Look Beyond Oil and Gas to Understand Prospects for Houston’s Industrial Sector

by Haisten Willis
Phillip-Wiggins-CEO-Stratford-Land

Phillip Wiggins, Stratford Land

Outsiders looking at the Houston industrial real estate market may automatically presume doom and gloom for all commercial real estate segments due to the significant downturn in the oil and gas industry during 2015 and 2016.

When it comes to the Houston industrial sector, we caution not to jump to that conclusion too fast! In 2016, the Houston regional economy has much more going for it that creates industrial real estate demand than simply oil and gas. Momentum from economic drivers not dependent upon the oil and gas industry are stabilizing industrial real estate. They are also helping counter the drag on the area’s economy that may be attributed to excess inventory and price deflation in oil and gas.

Christian-Nilsson-Stratford-Land

Christian Nilsson, Stratford Land

Through the end of the year, we expect activity in industrial leasing to remain relatively stable and to offer rental rates that are comparable to early 2016.

Our confidence in the stability of industrial real estate is partially based on our fundamental understanding about segmentation in the energy industry that directly impacts Houston’s industrial real estate utilization.

Oil and gas is not a simple, homogenous industry with all segments moving in lock step. Clearly, the energy downturn has hit oil and gas exploration and production hard, as well as oil field services. But underlying demand for industrial space remains stable from other energy-related sectors such as midstream and downstream companies, as well as petrochemicals and plastics.

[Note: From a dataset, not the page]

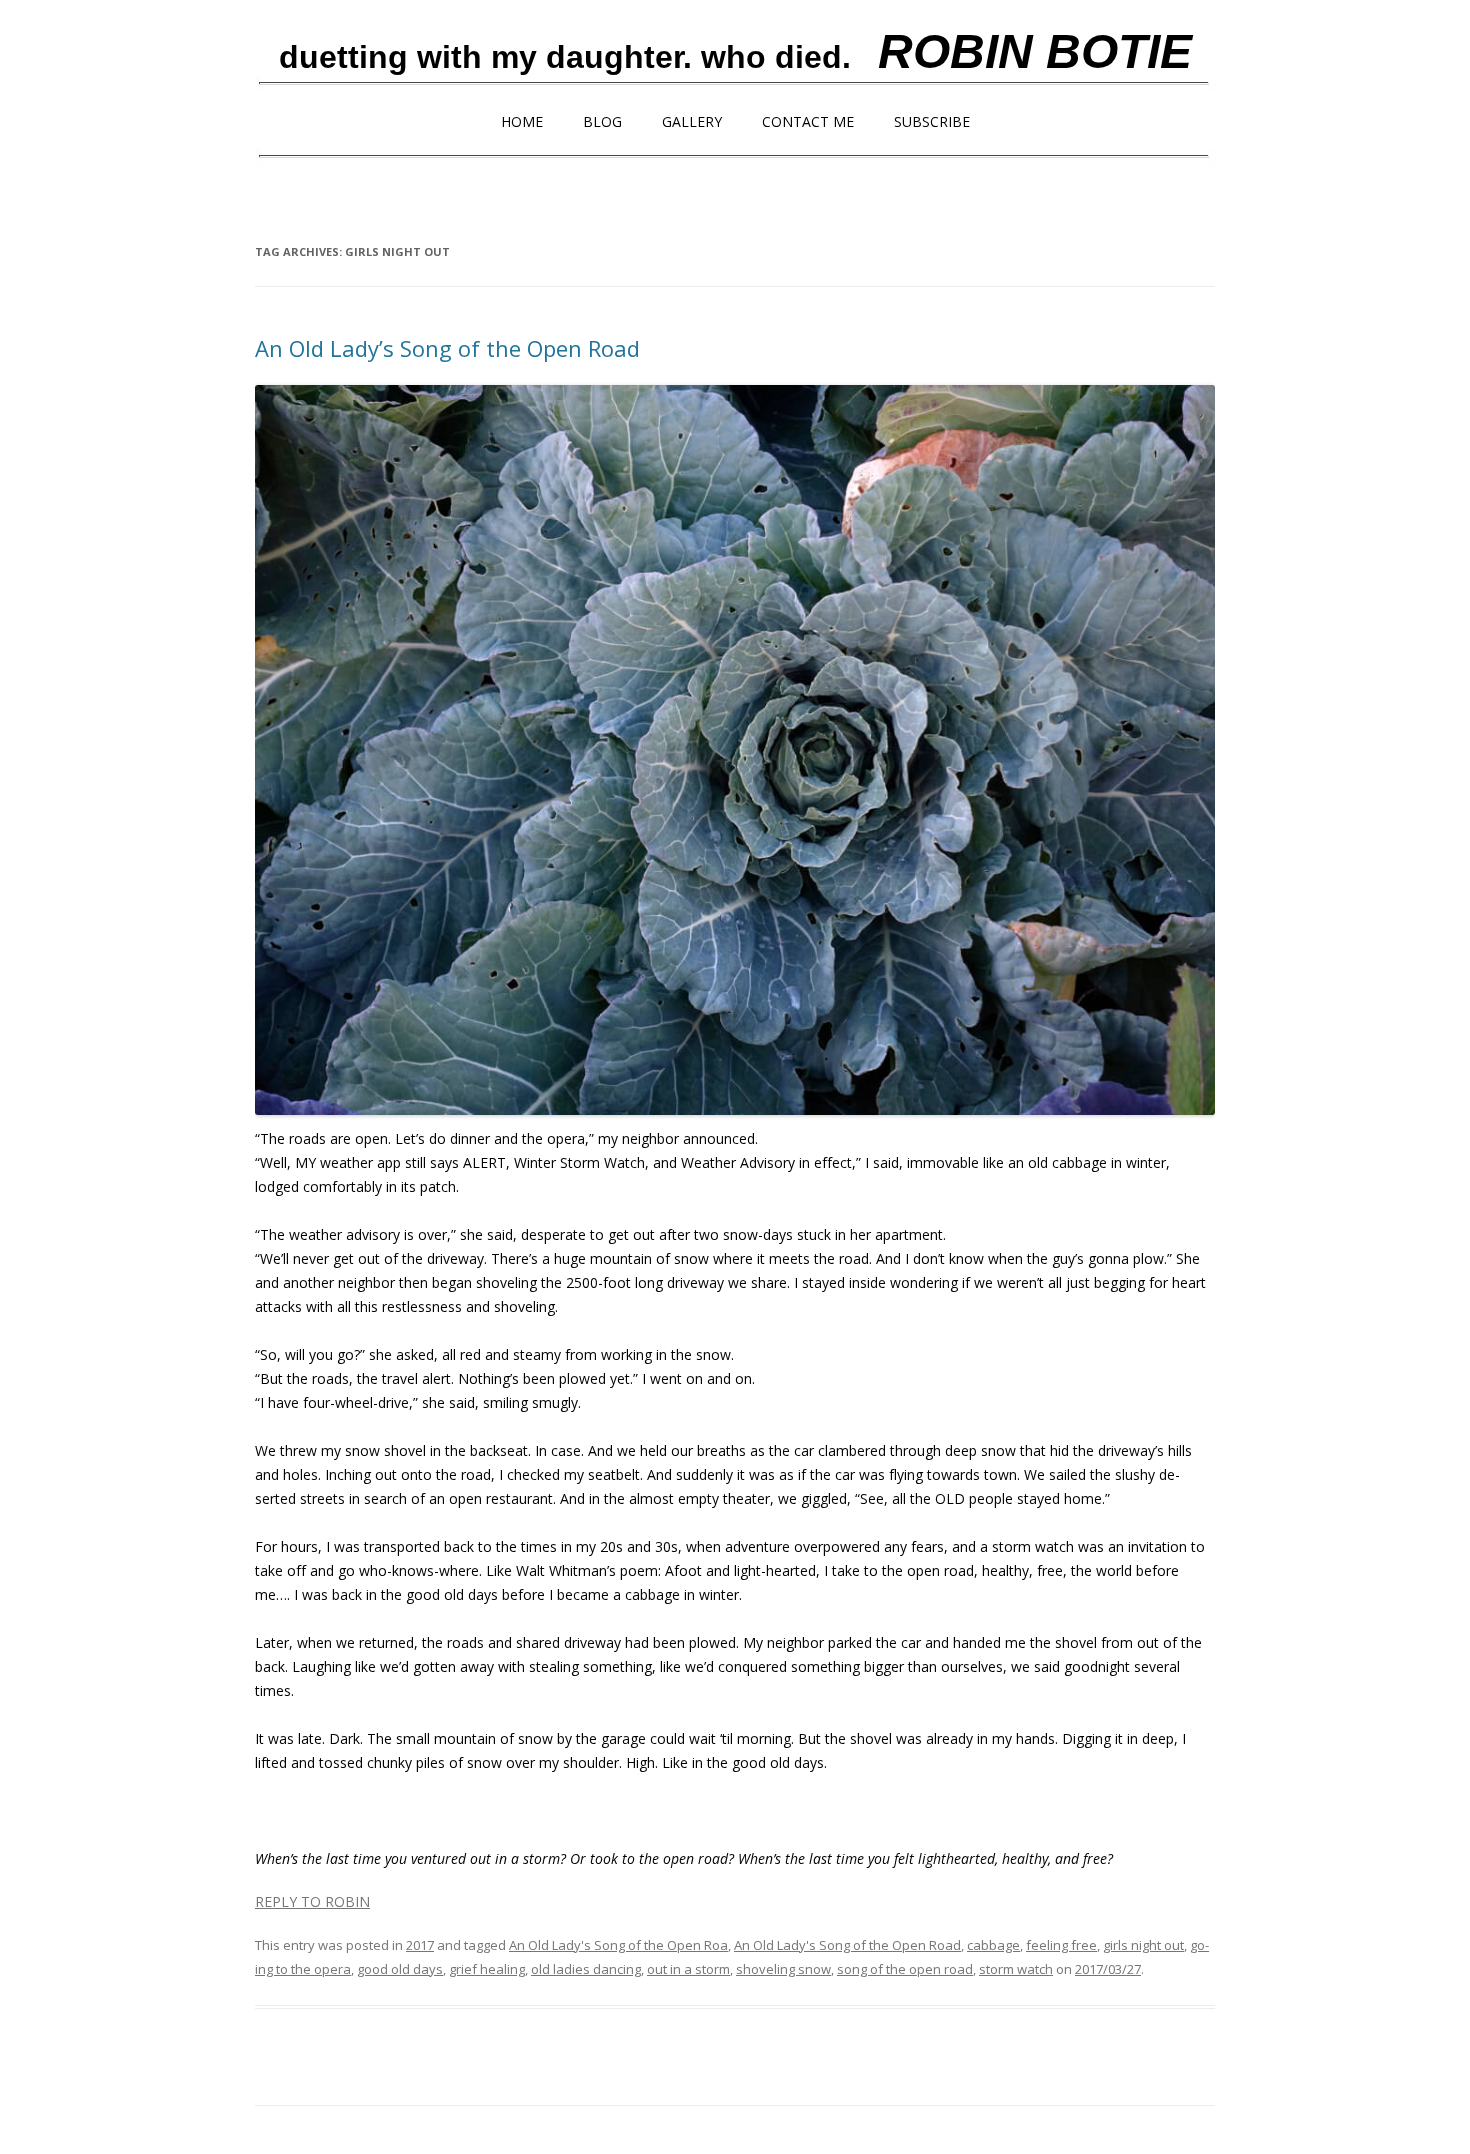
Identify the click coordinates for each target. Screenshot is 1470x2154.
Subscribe (932, 121)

For evidence, as of July 2016 more than $100 billion in chemical plant expansion projects are under development in the Houston area, all users of industrial real estate.

Industrial is Hot
According to Stream, Houston’s eastern industrial submarket is “hot” and has seen its vacancy shrink to less than 5 percent from more than 20 percent in 2007. As a result, we feel that Bay 10 is well positioned to meet demand and supporting this we have seen an uptick in interest in our location in the east side industrial market.

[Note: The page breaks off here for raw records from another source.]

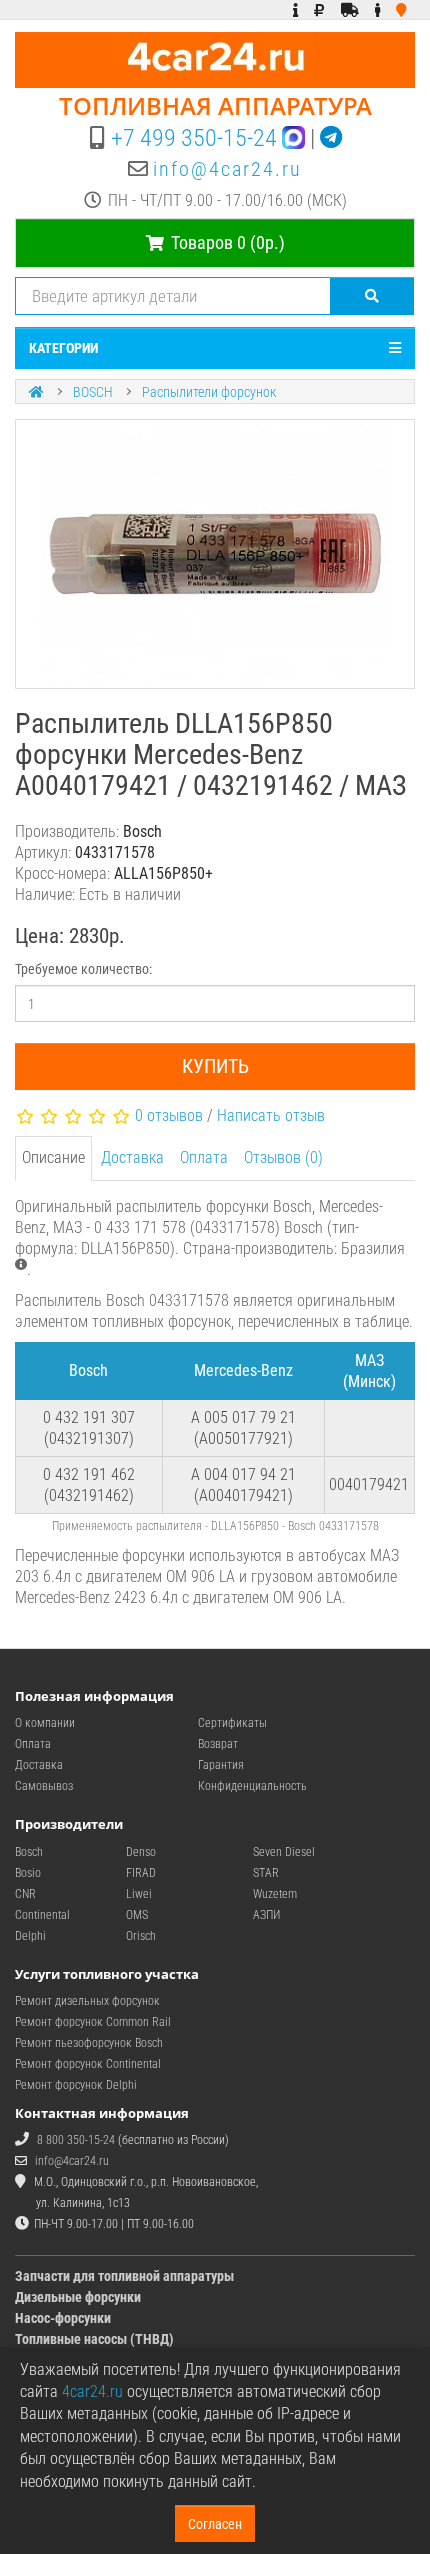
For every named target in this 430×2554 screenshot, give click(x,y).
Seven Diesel (284, 1852)
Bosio (28, 1873)
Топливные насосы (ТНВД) (94, 2339)
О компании (45, 1723)
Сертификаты (232, 1723)
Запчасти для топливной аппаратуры (124, 2276)
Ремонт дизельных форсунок (87, 2001)
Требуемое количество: (83, 969)
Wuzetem (275, 1894)
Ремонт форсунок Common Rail (93, 2022)
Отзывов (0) (283, 1157)
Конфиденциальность (252, 1786)
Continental (42, 1915)
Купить (215, 1066)
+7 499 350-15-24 (194, 138)
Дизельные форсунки (78, 2297)
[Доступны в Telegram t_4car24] (331, 138)
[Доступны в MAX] (293, 138)
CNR (25, 1894)
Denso (141, 1852)
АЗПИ (266, 1915)
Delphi (30, 1936)
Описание (53, 1157)
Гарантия (221, 1765)
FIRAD (141, 1873)
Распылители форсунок (209, 392)
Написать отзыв (271, 1115)
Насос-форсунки (63, 2318)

The greatest direct contributor to stable and growing demand for industrial space is the Port of Houston. The Port is also a powerful economic generator for the entire region. This 25-mile-long complex of more than 150 facilities ranks first in U.S. imports, first in U. S. export tonnage and second in the nation total tonnage, according to the Houston Port Authority.

Annual activity includes 200 million tons of cargo moving through the port, carried in and out by more than 200,000 barges and 8,000 vessels. Further fueling future demand for industrial space, the Port of Houston is projected to expand its container ship capacity more than 35 percent in the next five years.

Future trends in international shipping offer even more hope for growing demand for industrial space in Houston. When completed, the Panama Canal expansion will enable more commerce and larger ships to utilize the Port of Houston.

Houston is also increasing its role as a trans-Pacific gateway. Beginning in June 2016, the first line of 3M Asian vessels made their first call on Houston. To capture more of this large vessel traffic, port channels will soon be deepened and widened to accommodate these larger vessels.

In addition to opportunities related to Port activities, Houston’s industrial real estate market also enjoys the enduring benefit of its location in the middle of the U. S. and its proximity to population centers. More than 17 million people live within 300 miles of Houston and approximately 60 million live within 700 miles.

Strong Infrastructure
Connecting the Port of Houston to these population centers is a robust network of interstate and state highways fanning out in all directions, which makes importing and exporting cargo efficient. For distribution of goods unrelated to the port, Houston’s industrial real estate projects are strategically positioned along the east/west and north/south interstate highways, comprising an important domestic logistics hub.

Moreover, much of Houston’s industrial real estate has also been located to take advantage of nearby rail service from railroads such as Union Pacific and BNSF Railway.

Like a number of other industrial parks, our Bay 10 industrial complex offers business owners direct access to both Interstate 10 and the Grand Parkway, two of the most important arteries in the east Houston market. Bay 10 also offers nearby rail capacity that can accommodate up to 100 rail cars, rail car cleaning, storage and repair, as well as daily switching.

Even with depressed oil and gas prices, fundamentals affecting Houston industrial real estate are stable. The Port of Houston is clearly the strongest economic generator for industrial real estate. Other benefits — robust multi-modal transportation, central U. S. position and proximity to growing populations — all support the likelihood that of compelling development, operation and investment assets in Houston. Industrial real estate will offer compelling operation, investment and development opportunities now and into the future.